(WORK TO COMPLETE)
Each line in the listing is to be restated exactly.

'''

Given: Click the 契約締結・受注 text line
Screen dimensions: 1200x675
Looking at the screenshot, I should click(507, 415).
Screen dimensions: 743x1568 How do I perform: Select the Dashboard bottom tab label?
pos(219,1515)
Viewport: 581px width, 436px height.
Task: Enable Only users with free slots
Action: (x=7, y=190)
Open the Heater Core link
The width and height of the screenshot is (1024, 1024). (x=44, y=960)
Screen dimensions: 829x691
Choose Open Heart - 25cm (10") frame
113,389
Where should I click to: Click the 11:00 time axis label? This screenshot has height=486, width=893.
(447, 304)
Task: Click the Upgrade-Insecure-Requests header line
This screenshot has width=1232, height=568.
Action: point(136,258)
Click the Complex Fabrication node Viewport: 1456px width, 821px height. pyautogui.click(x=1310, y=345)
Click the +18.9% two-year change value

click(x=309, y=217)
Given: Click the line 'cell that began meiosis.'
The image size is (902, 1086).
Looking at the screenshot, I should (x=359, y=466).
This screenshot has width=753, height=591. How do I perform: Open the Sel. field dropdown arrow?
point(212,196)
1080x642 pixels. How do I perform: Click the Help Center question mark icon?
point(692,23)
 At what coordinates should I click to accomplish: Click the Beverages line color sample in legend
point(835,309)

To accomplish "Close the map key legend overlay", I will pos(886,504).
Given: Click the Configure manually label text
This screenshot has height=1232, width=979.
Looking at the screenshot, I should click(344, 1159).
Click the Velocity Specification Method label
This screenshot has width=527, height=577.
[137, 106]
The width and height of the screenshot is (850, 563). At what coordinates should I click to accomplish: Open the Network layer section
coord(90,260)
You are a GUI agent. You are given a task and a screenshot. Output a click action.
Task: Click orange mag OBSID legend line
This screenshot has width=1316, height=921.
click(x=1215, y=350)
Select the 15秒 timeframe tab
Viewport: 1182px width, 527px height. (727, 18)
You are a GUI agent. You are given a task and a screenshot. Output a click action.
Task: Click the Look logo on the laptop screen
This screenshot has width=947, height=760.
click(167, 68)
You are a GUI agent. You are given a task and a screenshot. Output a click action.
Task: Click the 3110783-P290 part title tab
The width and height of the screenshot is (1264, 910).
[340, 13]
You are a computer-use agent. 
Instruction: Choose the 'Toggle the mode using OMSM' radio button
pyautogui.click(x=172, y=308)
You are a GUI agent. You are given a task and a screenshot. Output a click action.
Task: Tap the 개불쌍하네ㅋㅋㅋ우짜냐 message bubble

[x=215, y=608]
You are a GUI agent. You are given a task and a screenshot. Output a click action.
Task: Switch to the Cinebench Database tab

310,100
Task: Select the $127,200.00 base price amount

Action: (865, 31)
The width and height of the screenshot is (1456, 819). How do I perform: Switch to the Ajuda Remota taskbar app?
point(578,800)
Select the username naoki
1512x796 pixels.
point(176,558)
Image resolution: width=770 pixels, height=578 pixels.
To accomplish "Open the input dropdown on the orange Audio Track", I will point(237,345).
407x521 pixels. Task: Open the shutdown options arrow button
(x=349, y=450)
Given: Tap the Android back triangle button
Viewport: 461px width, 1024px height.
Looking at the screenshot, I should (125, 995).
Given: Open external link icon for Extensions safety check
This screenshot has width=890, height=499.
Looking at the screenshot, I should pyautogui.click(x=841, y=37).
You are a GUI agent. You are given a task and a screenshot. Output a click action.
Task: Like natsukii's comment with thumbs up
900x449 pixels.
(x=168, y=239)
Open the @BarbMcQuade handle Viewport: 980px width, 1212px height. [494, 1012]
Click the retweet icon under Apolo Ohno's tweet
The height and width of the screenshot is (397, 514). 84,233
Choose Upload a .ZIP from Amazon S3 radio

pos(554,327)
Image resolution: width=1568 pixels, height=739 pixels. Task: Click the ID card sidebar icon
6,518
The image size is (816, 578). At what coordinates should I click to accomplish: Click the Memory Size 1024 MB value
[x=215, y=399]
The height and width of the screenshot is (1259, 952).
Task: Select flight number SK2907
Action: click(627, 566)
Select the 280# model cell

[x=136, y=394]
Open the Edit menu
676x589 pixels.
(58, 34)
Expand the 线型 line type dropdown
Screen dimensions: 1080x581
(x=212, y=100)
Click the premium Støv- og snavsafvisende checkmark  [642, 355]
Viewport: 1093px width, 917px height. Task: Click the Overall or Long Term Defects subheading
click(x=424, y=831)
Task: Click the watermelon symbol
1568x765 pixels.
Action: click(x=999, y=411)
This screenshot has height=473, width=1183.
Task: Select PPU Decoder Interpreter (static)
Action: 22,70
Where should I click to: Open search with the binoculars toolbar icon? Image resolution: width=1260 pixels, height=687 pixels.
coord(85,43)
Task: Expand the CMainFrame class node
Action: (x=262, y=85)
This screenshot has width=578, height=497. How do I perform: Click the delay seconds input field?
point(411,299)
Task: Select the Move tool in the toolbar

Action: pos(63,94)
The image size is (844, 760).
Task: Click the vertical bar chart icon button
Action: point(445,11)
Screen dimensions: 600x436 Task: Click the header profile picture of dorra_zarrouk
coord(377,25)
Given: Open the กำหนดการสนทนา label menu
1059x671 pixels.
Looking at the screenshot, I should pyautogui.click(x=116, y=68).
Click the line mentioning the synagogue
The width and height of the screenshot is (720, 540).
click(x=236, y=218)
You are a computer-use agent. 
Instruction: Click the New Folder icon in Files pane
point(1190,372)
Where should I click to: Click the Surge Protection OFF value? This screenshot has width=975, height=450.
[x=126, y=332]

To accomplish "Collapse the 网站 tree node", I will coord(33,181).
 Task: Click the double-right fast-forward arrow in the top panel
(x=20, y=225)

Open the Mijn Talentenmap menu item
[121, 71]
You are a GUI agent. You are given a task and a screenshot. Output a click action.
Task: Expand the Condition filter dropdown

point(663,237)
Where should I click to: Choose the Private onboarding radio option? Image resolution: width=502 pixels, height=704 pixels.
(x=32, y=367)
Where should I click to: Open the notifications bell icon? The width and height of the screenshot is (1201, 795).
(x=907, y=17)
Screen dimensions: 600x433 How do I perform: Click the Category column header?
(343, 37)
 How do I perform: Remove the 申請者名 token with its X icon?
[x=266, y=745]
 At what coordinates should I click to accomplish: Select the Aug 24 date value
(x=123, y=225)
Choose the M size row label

'''

(ANSWER SECTION)
Given: Click the 契約締結・受注 text line
Screen dimensions: 1200x675
Looking at the screenshot, I should click(507, 415).
Screen dimensions: 743x1568 How do I perform: Select the Dashboard bottom tab label?
pos(219,1515)
Viewport: 581px width, 436px height.
Task: Enable Only users with free slots
Action: (x=7, y=190)
Open the Heater Core link
The width and height of the screenshot is (1024, 1024). (x=44, y=960)
Screen dimensions: 829x691
Choose Open Heart - 25cm (10") frame
113,389
Where should I click to: Click the 11:00 time axis label? This screenshot has height=486, width=893.
(447, 304)
Task: Click the Upgrade-Insecure-Requests header line
This screenshot has width=1232, height=568.
Action: point(136,258)
Click the Complex Fabrication node Viewport: 1456px width, 821px height. pyautogui.click(x=1310, y=345)
Click the +18.9% two-year change value

click(x=309, y=217)
Given: Click the line 'cell that began meiosis.'
The image size is (902, 1086).
Looking at the screenshot, I should (x=359, y=466).
This screenshot has width=753, height=591. How do I perform: Open the Sel. field dropdown arrow?
point(212,196)
1080x642 pixels. How do I perform: Click the Help Center question mark icon?
point(692,23)
 At what coordinates should I click to accomplish: Click the Beverages line color sample in legend
point(835,309)

To accomplish "Close the map key legend overlay", I will pos(886,504).
Given: Click the Configure manually label text
This screenshot has height=1232, width=979.
Looking at the screenshot, I should click(344, 1159).
Click the Velocity Specification Method label
This screenshot has width=527, height=577.
[137, 106]
The width and height of the screenshot is (850, 563). At what coordinates should I click to accomplish: Open the Network layer section
coord(90,260)
You are a GUI agent. You are given a task and a screenshot. Output a click action.
Task: Click orange mag OBSID legend line
This screenshot has width=1316, height=921.
click(x=1215, y=350)
Select the 15秒 timeframe tab
Viewport: 1182px width, 527px height. (727, 18)
You are a GUI agent. You are given a task and a screenshot. Output a click action.
Task: Click the Look logo on the laptop screen
This screenshot has width=947, height=760.
click(167, 68)
You are a GUI agent. You are given a task and a screenshot. Output a click action.
Task: Click the 3110783-P290 part title tab
The width and height of the screenshot is (1264, 910).
[340, 13]
You are a computer-use agent. 
Instruction: Choose the 'Toggle the mode using OMSM' radio button
pyautogui.click(x=172, y=308)
You are a GUI agent. You are given a task and a screenshot. Output a click action.
Task: Tap the 개불쌍하네ㅋㅋㅋ우짜냐 message bubble

[x=215, y=608]
You are a GUI agent. You are given a task and a screenshot. Output a click action.
Task: Switch to the Cinebench Database tab

310,100
Task: Select the $127,200.00 base price amount

Action: (865, 31)
The width and height of the screenshot is (1456, 819). How do I perform: Switch to the Ajuda Remota taskbar app?
point(578,800)
Select the username naoki
1512x796 pixels.
point(176,558)
Image resolution: width=770 pixels, height=578 pixels.
To accomplish "Open the input dropdown on the orange Audio Track", I will point(237,345).
407x521 pixels. Task: Open the shutdown options arrow button
(x=349, y=450)
Given: Tap the Android back triangle button
Viewport: 461px width, 1024px height.
Looking at the screenshot, I should (125, 995).
Given: Open external link icon for Extensions safety check
This screenshot has width=890, height=499.
Looking at the screenshot, I should pyautogui.click(x=841, y=37).
You are a GUI agent. You are given a task and a screenshot. Output a click action.
Task: Like natsukii's comment with thumbs up
900x449 pixels.
(x=168, y=239)
Open the @BarbMcQuade handle Viewport: 980px width, 1212px height. [494, 1012]
Click the retweet icon under Apolo Ohno's tweet
The height and width of the screenshot is (397, 514). 84,233
Choose Upload a .ZIP from Amazon S3 radio

pos(554,327)
Image resolution: width=1568 pixels, height=739 pixels. Task: Click the ID card sidebar icon
6,518
The image size is (816, 578). At what coordinates should I click to accomplish: Click the Memory Size 1024 MB value
[x=215, y=399]
The height and width of the screenshot is (1259, 952).
Task: Select flight number SK2907
Action: click(627, 566)
Select the 280# model cell

[x=136, y=394]
Open the Edit menu
676x589 pixels.
(58, 34)
Expand the 线型 line type dropdown
Screen dimensions: 1080x581
(x=212, y=100)
Click the premium Støv- og snavsafvisende checkmark  [642, 355]
Viewport: 1093px width, 917px height. Task: Click the Overall or Long Term Defects subheading
click(x=424, y=831)
Task: Click the watermelon symbol
1568x765 pixels.
Action: click(x=999, y=411)
This screenshot has height=473, width=1183.
Task: Select PPU Decoder Interpreter (static)
Action: 22,70
Where should I click to: Open search with the binoculars toolbar icon? Image resolution: width=1260 pixels, height=687 pixels.
coord(85,43)
Task: Expand the CMainFrame class node
Action: (x=262, y=85)
This screenshot has width=578, height=497. How do I perform: Click the delay seconds input field?
point(411,299)
Task: Select the Move tool in the toolbar

Action: pos(63,94)
The image size is (844, 760).
Task: Click the vertical bar chart icon button
Action: point(445,11)
Screen dimensions: 600x436 Task: Click the header profile picture of dorra_zarrouk
coord(377,25)
Given: Open the กำหนดการสนทนา label menu
1059x671 pixels.
Looking at the screenshot, I should pyautogui.click(x=116, y=68).
Click the line mentioning the synagogue
The width and height of the screenshot is (720, 540).
click(x=236, y=218)
You are a computer-use agent. 
Instruction: Click the New Folder icon in Files pane
point(1190,372)
Where should I click to: Click the Surge Protection OFF value? This screenshot has width=975, height=450.
[x=126, y=332]

To accomplish "Collapse the 网站 tree node", I will coord(33,181).
 Task: Click the double-right fast-forward arrow in the top panel
(x=20, y=225)

Open the Mijn Talentenmap menu item
[121, 71]
You are a GUI agent. You are given a task and a screenshot. Output a click action.
Task: Expand the Condition filter dropdown

point(663,237)
Where should I click to: Choose the Private onboarding radio option? Image resolution: width=502 pixels, height=704 pixels.
(x=32, y=367)
Where should I click to: Open the notifications bell icon? The width and height of the screenshot is (1201, 795).
(x=907, y=17)
Screen dimensions: 600x433 How do I perform: Click the Category column header?
(343, 37)
 How do I perform: Remove the 申請者名 token with its X icon?
[x=266, y=745]
 At what coordinates should I click to accomplish: Select the Aug 24 date value
(x=123, y=225)
Choose the M size row label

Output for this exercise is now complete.